Here's the latest on this morning's decision to have Northwestern and Illinois share one endzone for Saturday's Big Ten game at Wrigley Field. First, from ESPN, a timeline on the publicity runup that led to the decision to curb action on the east side of the field:
According to [Illinois spokesman Kent Brown], "The Big Ten was made aware of a rule that says it needs to be 12 feet from the back of the end zone to the barrier.
There is a bit of a natural assumption when we signed off and said we'd love to play there and we were told that the field fits. I don't know that anybody looks up that rule until you see [actual the field layout]."
About that rule ... Stewart Mandel raises the question we really want answered; namely, how did this never occur to anyone over the past two years of planning?
On page 27 of the book NCAA Football Rules and Interpretations (which can be located with a quick Google search), in a section about field "dimensions," the NCAA clearly states: "Limit lines shall be marked ... 12 feet outside the sidelines and the end lines, except in stadiums where total field surface does not permit. In these stadiums, the limit lines shall not be less than six feet from the sidelines and end lines."
Six feet. Not one foot.
Which begs the obvious question: Why did it take until the day before the game to address this?

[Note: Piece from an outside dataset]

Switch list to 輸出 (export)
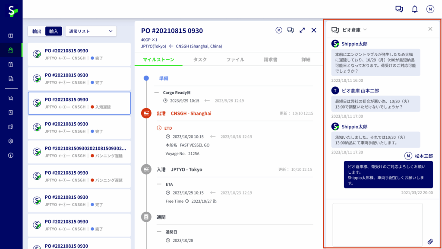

For extra giggles, check out the statement the Cubs released that gracefully tosses the Big Ten beneath a passing motorcade:
The field dimension layout was delivered to the Big Ten approximately eight months ago and was approved by the conference. Last month, the field was built exactly to the dimensions previously approved by the Big Ten.
And you think the baseball types are mad? Imagine how disgruntled ticketholders in that east endzone are feeling about now.